The pattern that worked was to hand-write 7 to 8 seed tests that show the ideal test structure and what you actually care about validating. Then ask the agent to extend those, creating related scenarios, error cases, and variations. Verify every generated test by running it locally and checking it actually catches bugs. Keep the tests you trust, delete the rest. By the end, we had better coverage and faster iteration. Both mattered.
What Took the Most Time
If you ask me where the real work happened, it was not generation. Creating the code went from taking most of the time to probably only about 5% of the time. Architecture decisions about how commands should register with the MCP server. Plugin and hook design. Connection flow refactoring. It was writing the tests first, before or alongside the feature. It was validating that the generated code actually works by running it, breaking it on purpose, fixing it. It was keeping docs in sync every time we changed command behavior. It was cross-platform testing to ensure Windows and Linux do not have surprises. And it was reviewing for consistency, making sure 200-plus commands all follow the same conventions.

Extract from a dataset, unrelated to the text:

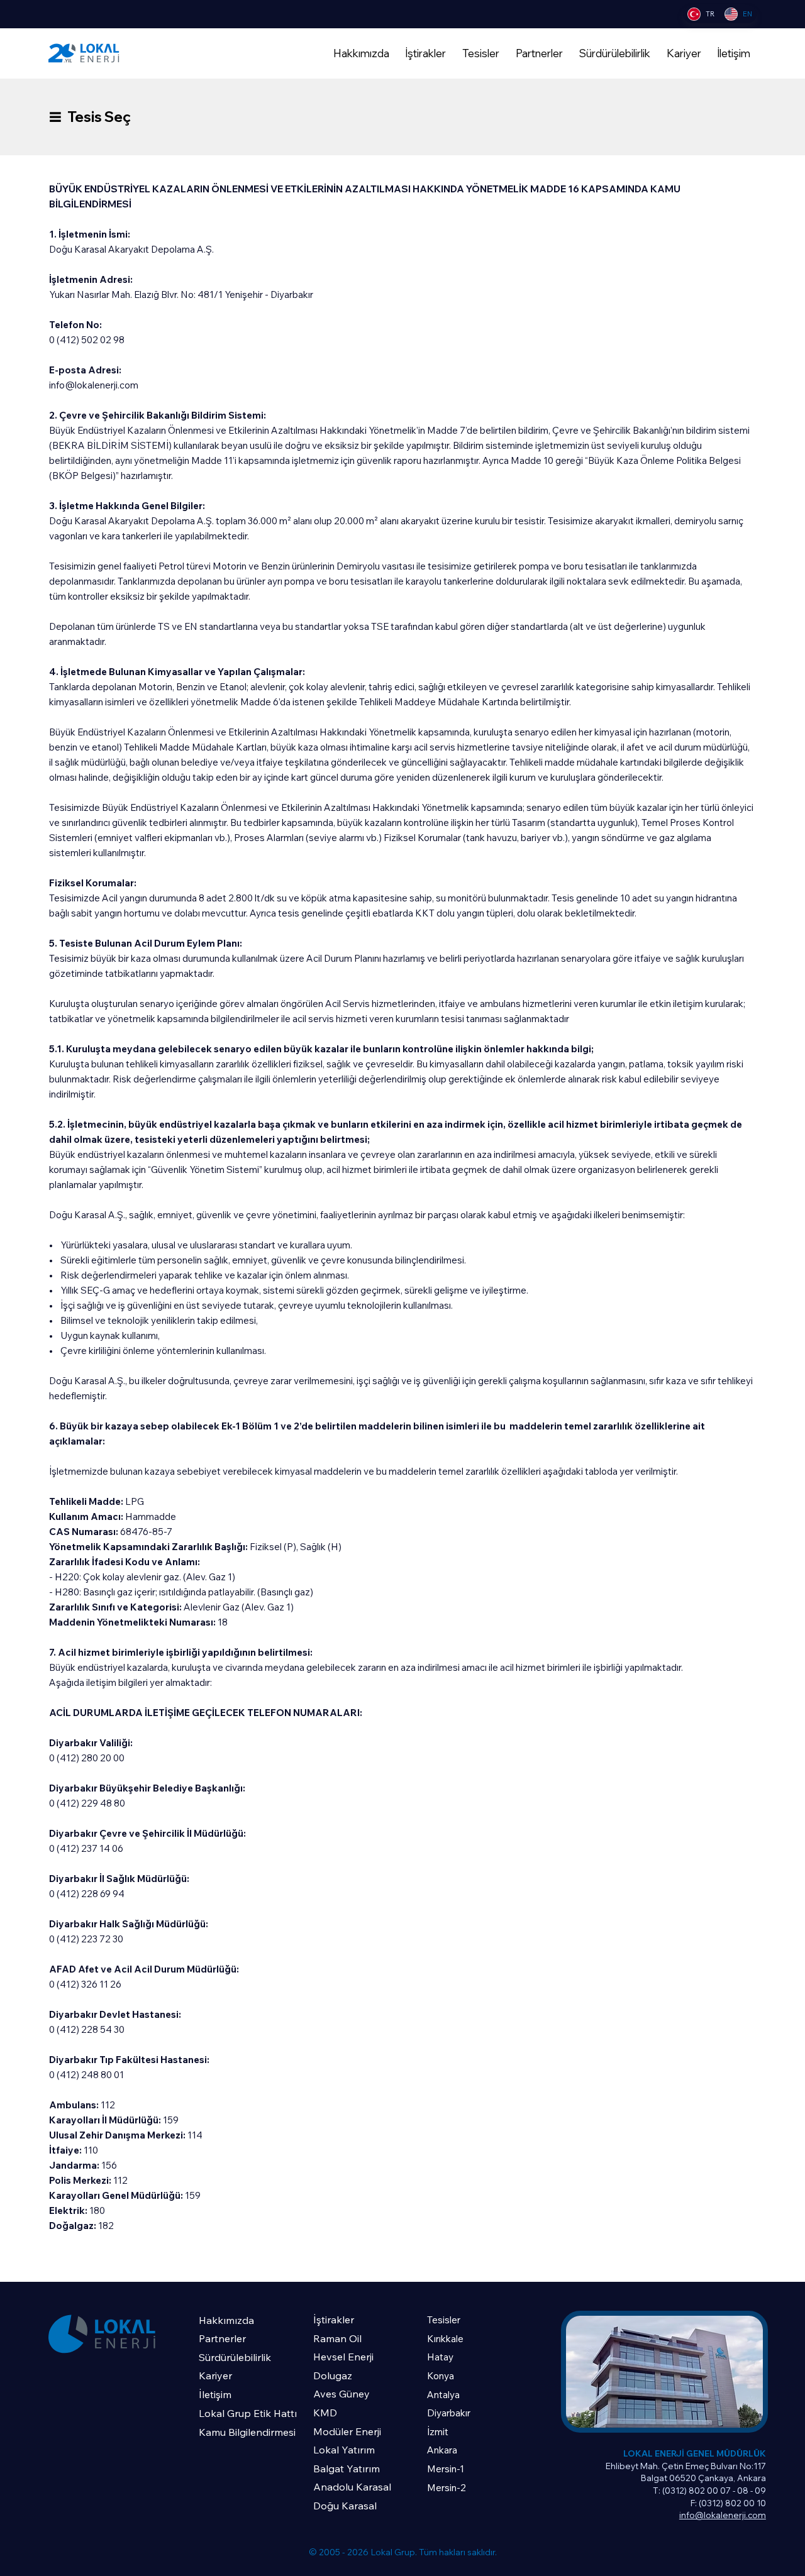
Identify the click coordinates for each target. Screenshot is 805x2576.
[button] (425, 53)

That is all human work. Generation helped with the repetitive parts. Discipline came from the human part of the project.
My Honest Take After This Release
Copilot did not replace engineering here. It amplified it.
The wins came from combining clear architecture that you can reference and extend. Repo-specific agent customization so the tool understands your project, not just general code. Small incremental development instead of big risky changes. Human-authored seed tests so the AI has good examples to learn from. And relentless validation through testing and review of every piece.
If you are building serious tooling, that balance works. Skip the validation half and you are gambling.
For this release, I am proud of both the speed and the discipline. And yes, I am also proud that we made it feel better for users while modernizing a lot under the hood.
Special thanks to everyone who uses hana-cli and reports issues. That feedback drives where we invest next.